Decade Debate: 10 Best Late-First Round NBA Picks

In any NBA Draft, after the top few picks are gone, things start to get dicey. Things get even sketchier once the draft hits the late-first round, and teams are lucky if they can find a starter-quality player, much less an All-Star. As part of our ongoing Decade Debate series, here are the NBA’s top 10 picks from the late-first round (pick #16 or later) in the last ten years. Players are ranked in order of talent and accomplishment, and the later the pick, the better.

10. Kevin Martin (drafted #26 by the Kings in ’04)

Martin is one of the best scorers in the league. Before a broken hand derailed his 2009-10 campaign, he was averaging 31-5-3 and was nailing 45% of his 3PT attempts. The Kings got him late in the first because he played at Western Carolina and has busted form on his jumper. Hey, it goes in, and that’s all that matters.

9. David Lee (drafted #30 by the Knicks in ’05)

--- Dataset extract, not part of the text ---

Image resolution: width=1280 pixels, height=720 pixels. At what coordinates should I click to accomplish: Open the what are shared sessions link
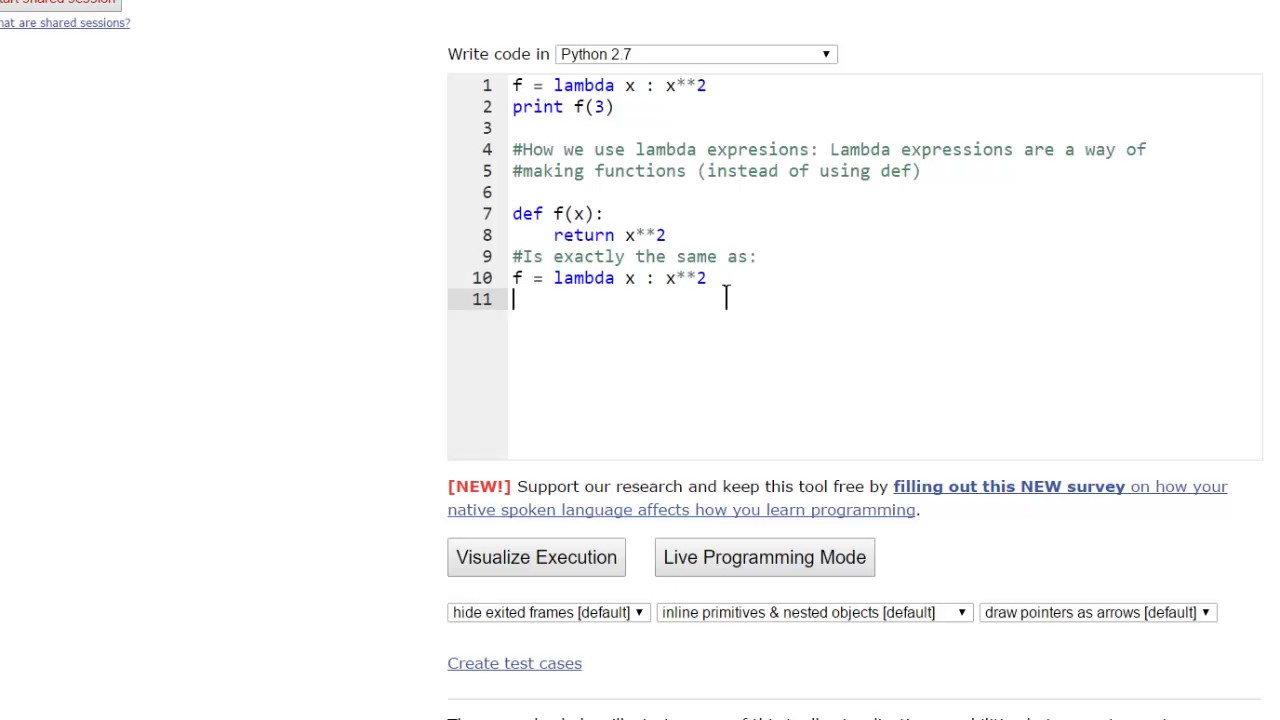pyautogui.click(x=65, y=23)
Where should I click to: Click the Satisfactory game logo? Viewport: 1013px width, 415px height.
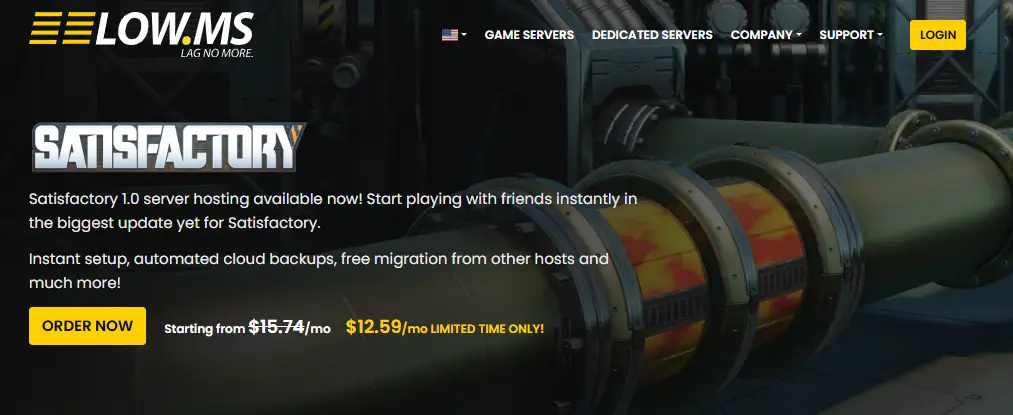(x=168, y=147)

Say what you will about Isiah Thomas the GM. Zeke the scout had an eye for talent. Lee averaged a double-double in his second season, and as Mike D’Antoni implemented his up-tempo attack, Lee’s numbers grew to 16-12 (on 55% shooting) last season. He’s bound to get a fat contract next summer, but how much are his numbers inflated playing for D’Antoni?

8. Josh Smith (drafted #17 by the Hawks in ’04)

Let’s see — “J-Smoove” has posted four straight years of 15+ points and 7+ rebounds, plus at least 2.8 blocks in three of his last four seasons, and he’s just 23 since he entered the league straight out of high school. If he is able to fulfill his potential, he’ll surely move up this list. Versatile enough to play either forward position, Smith is coming into his own this season, averaging 16-9-4 with 2.8 blocks through 18 games. It helps that he’s not jacking the outside shot like he used to.

7. Rajon Rondo (drafted #21 by the Suns in ’06)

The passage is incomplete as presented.